I think for instance of a quadratic solver.
You have the generic equation:
'a.*X^2+b.*X+c.' stored somewhere

Then the user defines 'a', 'b' and 'c' to his liking.
Next time you operate on that expression, all 3 values will be immediately replaced, but not X, so you can display the final equation even if X has a value. Doing EVAL would also replace the X if it has any value. This way you control what gets replaced in the expression.
Currently, you'd need to make sure X doesn't exist in current or higher directories to get the equation.




(10-25-2015 11:31 AM)Han Wrote:  But even with the feature, I am not sure it would be used as described. If I wanted immediate substitution, I imagine that I would still end up double checking the value of Y prior to having the calculator actually include it into a formula. So a quick RCL of the contents of Y would most likely occur -- and at this point I may as well just build my formula with the Y value already on the stack.

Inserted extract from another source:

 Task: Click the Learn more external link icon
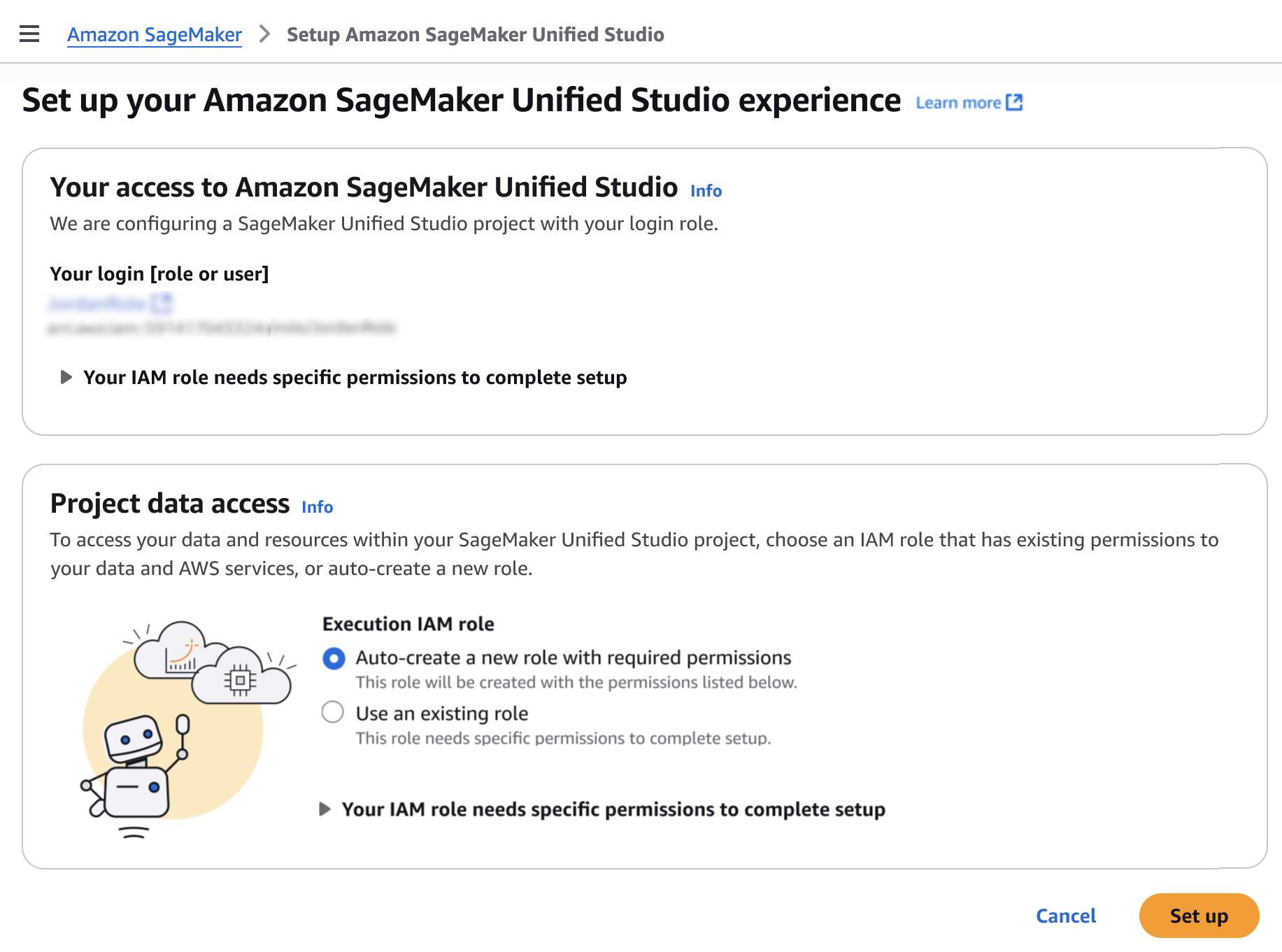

Ah, but you are thinking interactively only. The dot in the expression is most useful when executed inside a program, since the mere presence of the symbolic in the runstream would trigger the replacement. Without the dot, you'd have to break down the expression in the program so you can evaluate the different parts and then reconstruct the symbolic.

Think of my example above:
Currently:
<< a 'X^2' * b 'X' * + c + >>
Proposed:
<< 'a.*X^2+b.*X+c.' >>

They produce the same result.

In the HP48, one could type 'X.' and get an 2-character identifier whose name is X followed by a period. This would break in newRPL. I am not suggesting this feature would not be useful. However, I think that the feature can be achieved in a different way. When the command line is active, using left or right shift with a variable will insert: 'VARNAME' RCL or 'VARNAME' STO depending on the shift. I recommend that the these key combinations instead reveal what is stored in the variable (maybe a preview) using the status area at the bottom, or (via the other shift) recall the contents into the program area. Thus, the "." operation can be achieved by pressing the [VAR] key, finding the variable, previewing its contents if necessary, and inserting the content of a directly into the command line.

OR

You could optionally make the "." operation a key sequence that only works with a command line present. So the idea of immediate substitution could even happen DURING edit mode as opposed to after hitting the ENTER key. This would be even more useful because you can determine whether or not the content of the variable is in fact what you wanted (as opposed to having to go back into the program and check the code to see if it was right).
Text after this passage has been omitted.